Ragged Paged Attention: A High-Performance LLM Inference Kernel Built for TPUs

The Google Research team has introduced the Ragged Paged Attention (RPA) kernel, specifically designed for TPUs. Through three key technologies—fine-grained chunking, software pipeline fusion, and distribution-aware compilation—it achieves 86% memory bandwidth utilization and 73% model FLOPs utilization. It has been integrated into the vLLM and SGLang frameworks, providing a production-grade solution for LLM inference and enhancing the cost-effectiveness and ecosystem maturity of TPUs in inference scenarios.

TPUs have become the preferred choice for enterprise LLM deployment due to their advantages in energy efficiency and total cost of ownership (TCO). However, most existing inference solutions are designed for GPUs, and efficient solutions for TPUs are scarce. Modern LLM services need to handle requests of varying lengths (ragged execution mode), facing three major challenges: 1. Memory fragmentation (difficult KV cache management); 2. Unbalanced computational load (invalid computations caused by padding); 3. Complex scheduling (resource balancing between prefill and decode phases).
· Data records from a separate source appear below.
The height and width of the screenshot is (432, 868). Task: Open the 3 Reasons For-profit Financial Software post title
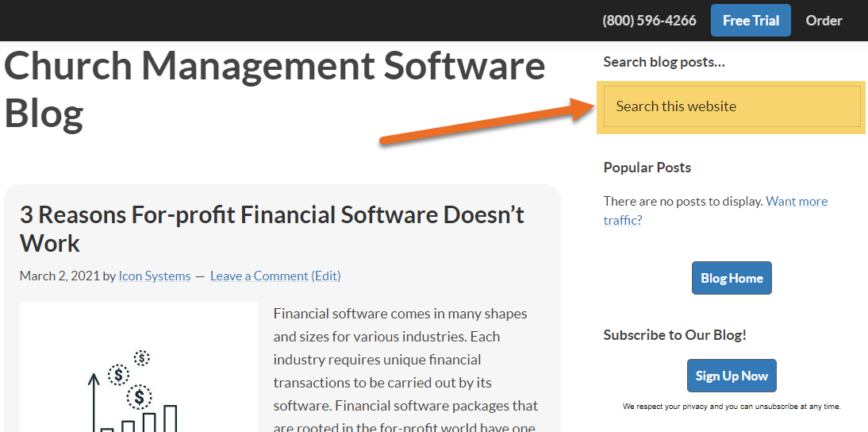point(272,229)
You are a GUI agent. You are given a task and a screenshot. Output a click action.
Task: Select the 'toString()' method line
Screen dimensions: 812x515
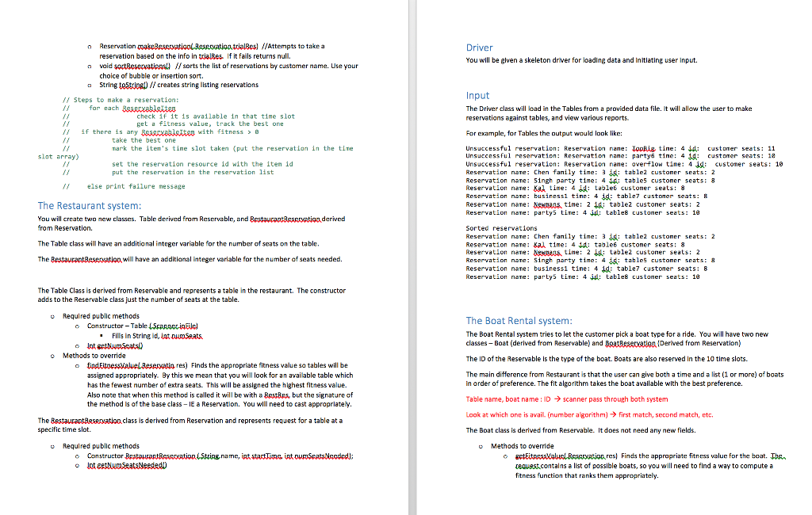[135, 85]
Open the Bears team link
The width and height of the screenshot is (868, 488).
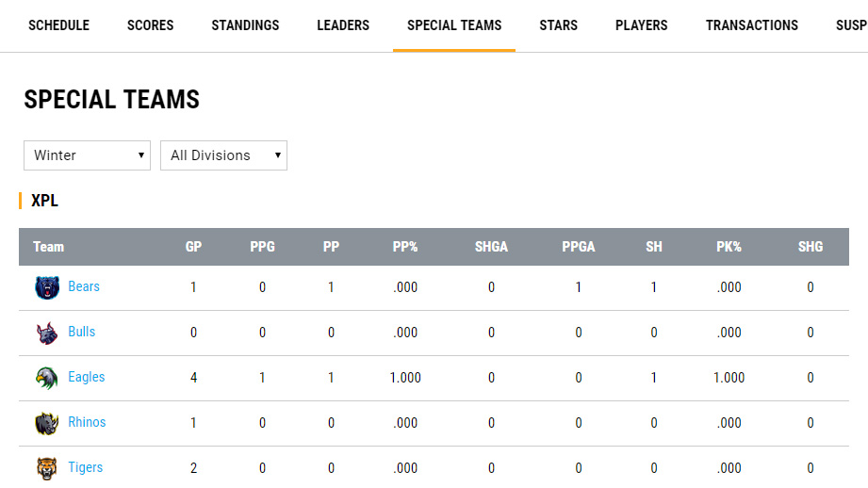point(84,286)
RPA addresses these challenges through three key technologies:

1. Fine-grained chunking and dynamic slicing: Divide KV cache into fixed pages, allocate on demand, dynamically slice, and reuse memory to reduce fragmentation;
2. Software pipeline fusion: Deeply fuse KV updates with attention computation, keep intermediate results in SRAM to hide latency and improve throughput;
3. Distribution-aware compilation: Generate dedicated kernels (for decode, prefill, and mixed loads) based on load types to adaptively optimize performance.

Evaluated on TPU v7x with the Llama 3 8B model:

• Memory bandwidth utilization reaches 86% in the decode phase (eliminates memory bottlenecks, far exceeding the traditional 50-60%);
• Model FLOPs utilization reaches 73% in the prefill phase (top-tier level, fully unleashing TPU's computational potential);
• Integrated into vLLM and SGLang as TPU backends, allowing developers to enjoy performance improvements without modifying code.
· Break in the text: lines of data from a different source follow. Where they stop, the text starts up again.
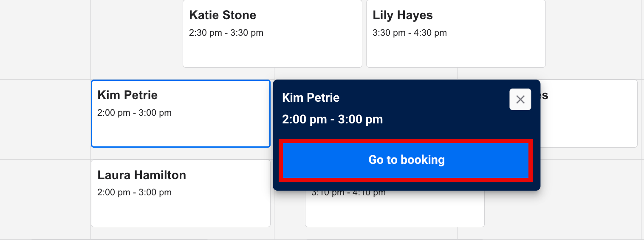Click the Kim Petrie title in the popup
Image resolution: width=644 pixels, height=240 pixels.
point(311,98)
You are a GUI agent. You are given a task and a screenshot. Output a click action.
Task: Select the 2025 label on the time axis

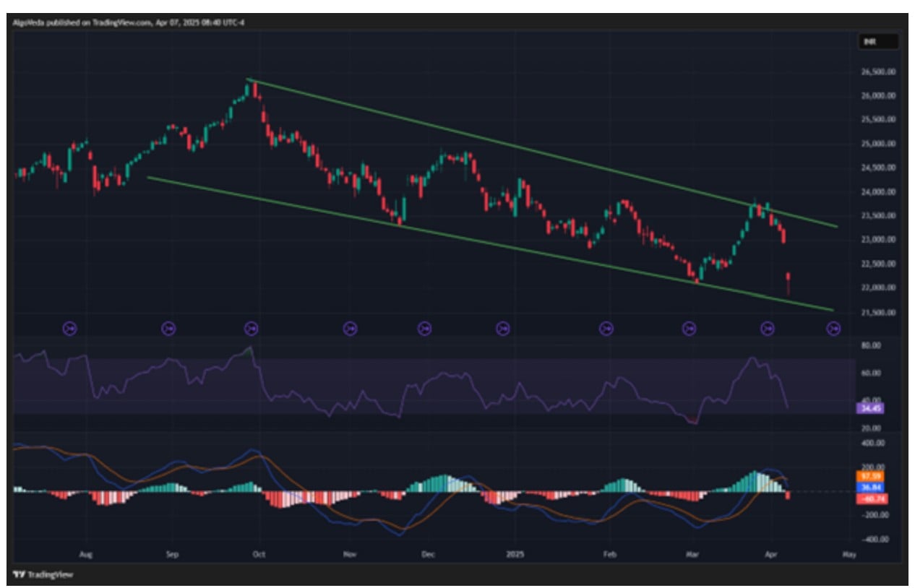(515, 555)
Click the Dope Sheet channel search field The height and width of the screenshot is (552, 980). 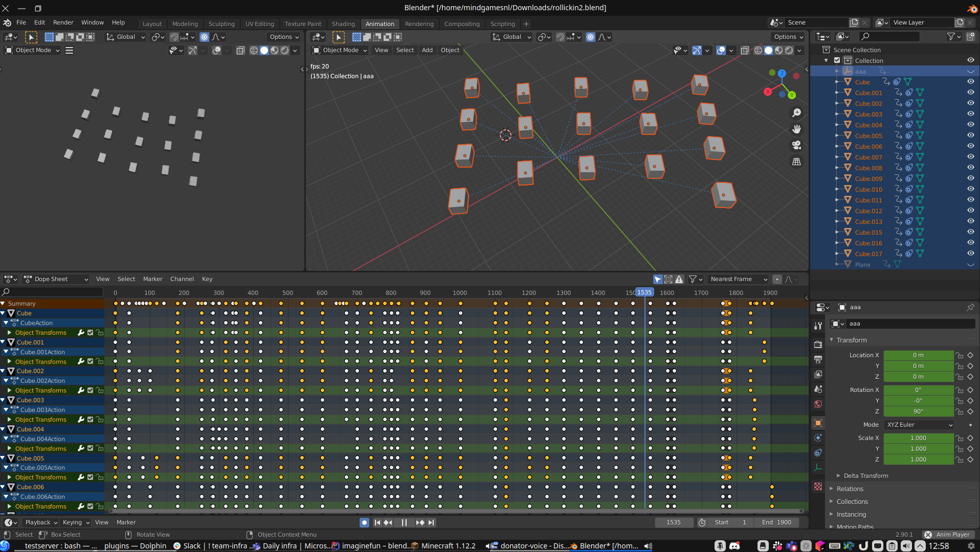click(52, 292)
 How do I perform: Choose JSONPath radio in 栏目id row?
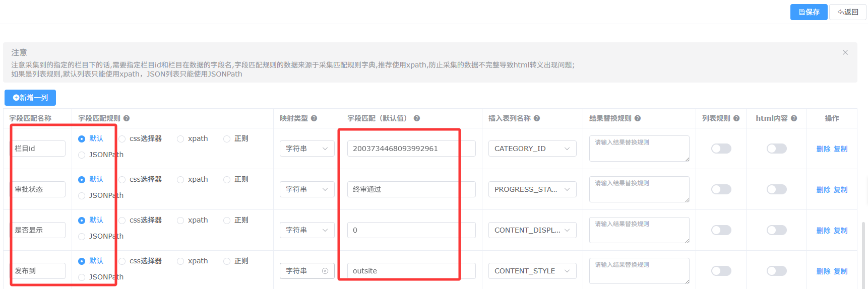pos(82,155)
RPA optimizes for the architectural differences between TPUs and GPUs:

1. Memory hierarchy: TPUs have larger HBM; fine-grained chunking maximizes local data reuse;
2. Matrix computation units: TPU MXUs are suitable for large-scale operations; RPA aggregates small operations through batching and fusion;
3. Compilation ecosystem: Pallas and Mosaic provide flexible abstractions to support complex kernel optimization.
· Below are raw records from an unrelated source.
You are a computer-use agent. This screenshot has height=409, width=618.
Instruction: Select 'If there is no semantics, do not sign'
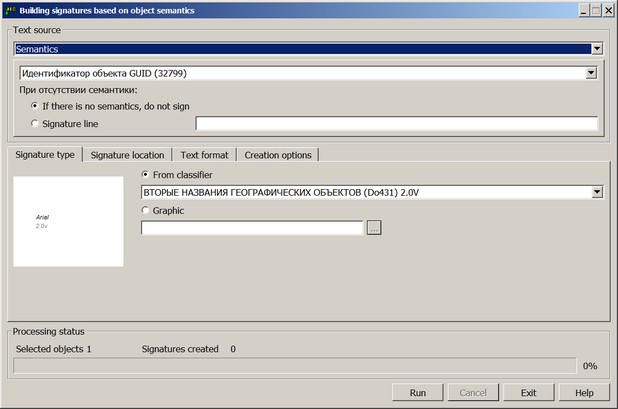(37, 105)
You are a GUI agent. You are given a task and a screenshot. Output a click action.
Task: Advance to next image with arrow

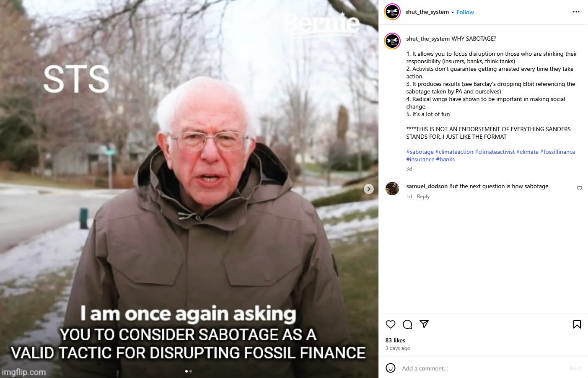point(369,189)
RPA marks an improvement in the maturity of TPU inference:

• Cost-effectiveness: Higher hardware utilization reduces inference costs;
• Ecosystem improvement: Integration with mainstream frameworks lowers the barrier to TPU adoption;
• Technical demonstration: Provides a reference for other accelerators (e.g., AWS Trainium, Graphcore IPU); In the future, as multimodal and agentic AI loads become more complex, RPA's fine-grained management and adaptive compilation may become the standard for next-generation inference systems.